§ **RECORDS SUPPLIED**
%%
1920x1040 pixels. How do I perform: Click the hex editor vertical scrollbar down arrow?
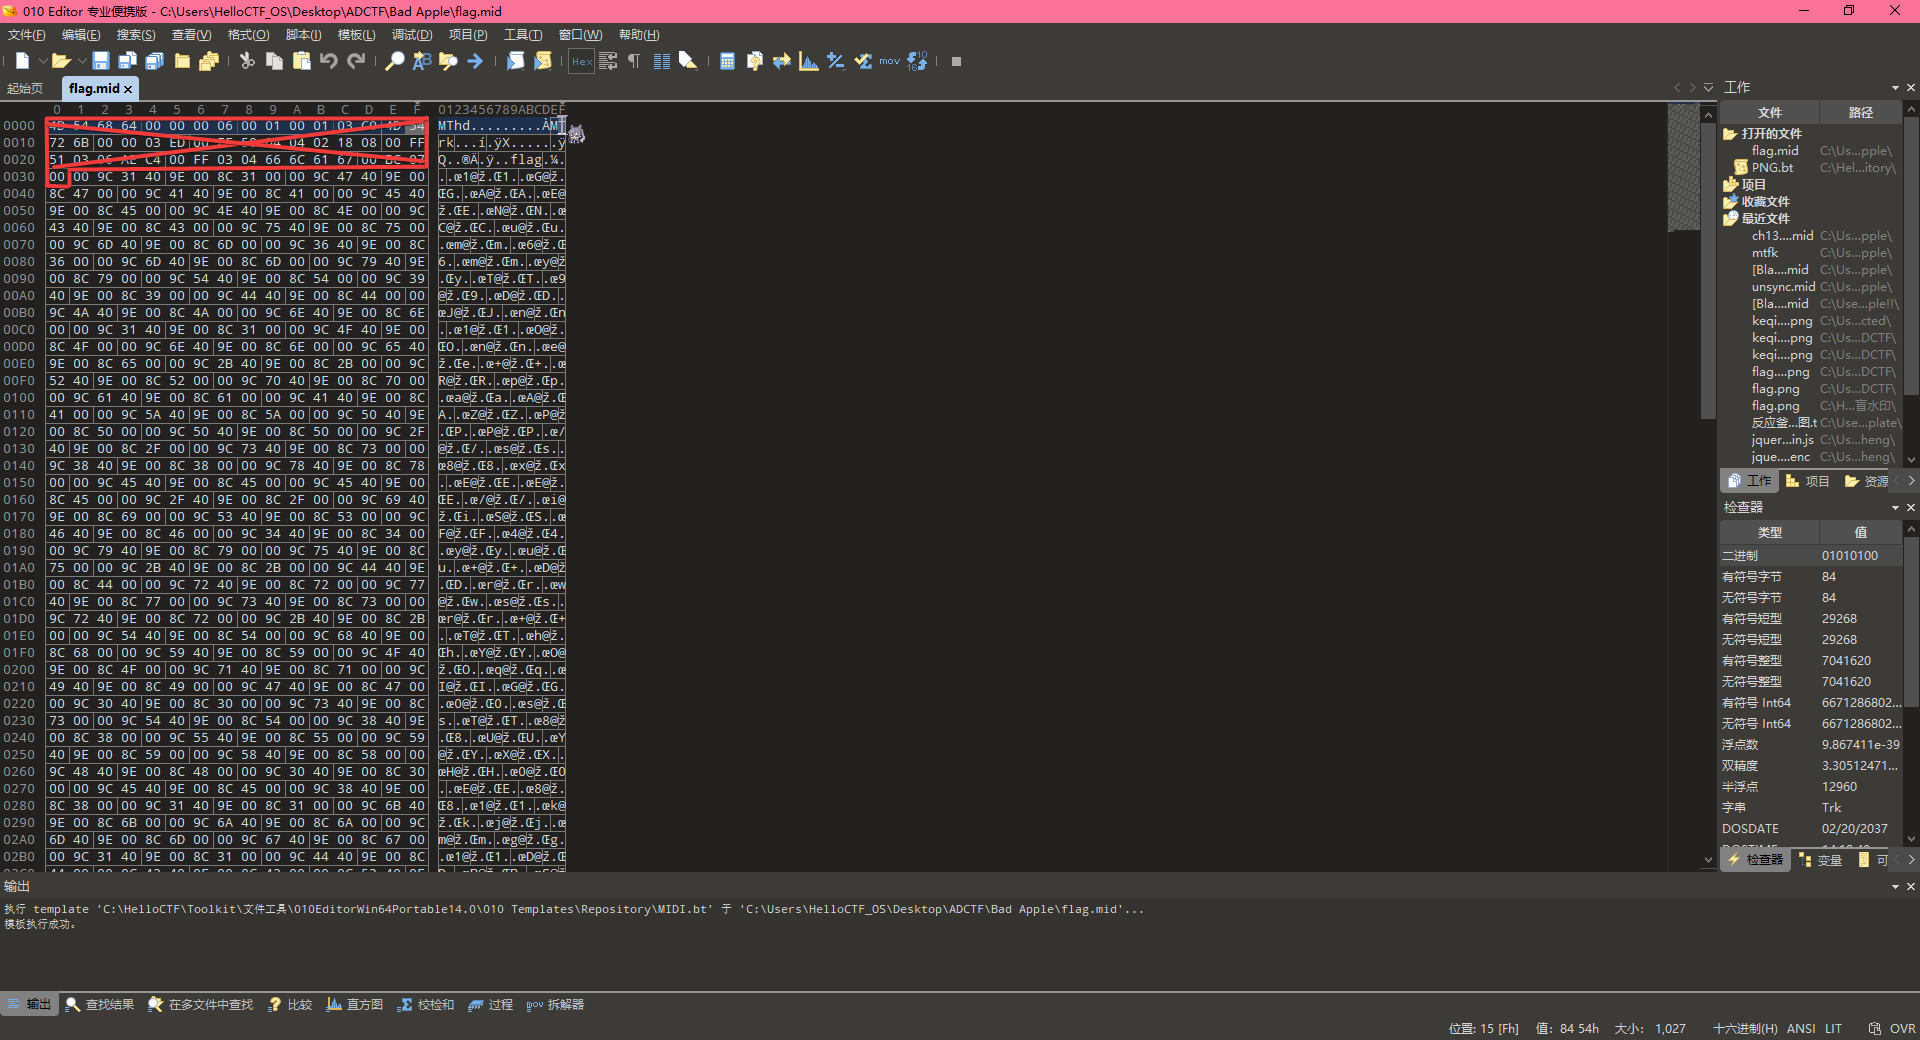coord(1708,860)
%%
%%
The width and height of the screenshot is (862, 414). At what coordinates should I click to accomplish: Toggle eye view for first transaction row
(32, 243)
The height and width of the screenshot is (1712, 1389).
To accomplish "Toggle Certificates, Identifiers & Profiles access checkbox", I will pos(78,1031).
%%
%%
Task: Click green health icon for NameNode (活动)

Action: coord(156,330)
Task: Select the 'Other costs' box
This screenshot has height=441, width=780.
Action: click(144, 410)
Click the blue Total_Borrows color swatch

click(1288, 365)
%%
§ **WHAT YOU WILL DO**
Every line above from the line with "The width and" to the line with "The height and", inclusive, must be returned exactly; no other line belongs in the reply.

§ **ANSWER SECTION**
The width and height of the screenshot is (862, 414). At what coordinates should I click to accomplish: Toggle eye view for first transaction row
(32, 243)
The height and width of the screenshot is (1712, 1389).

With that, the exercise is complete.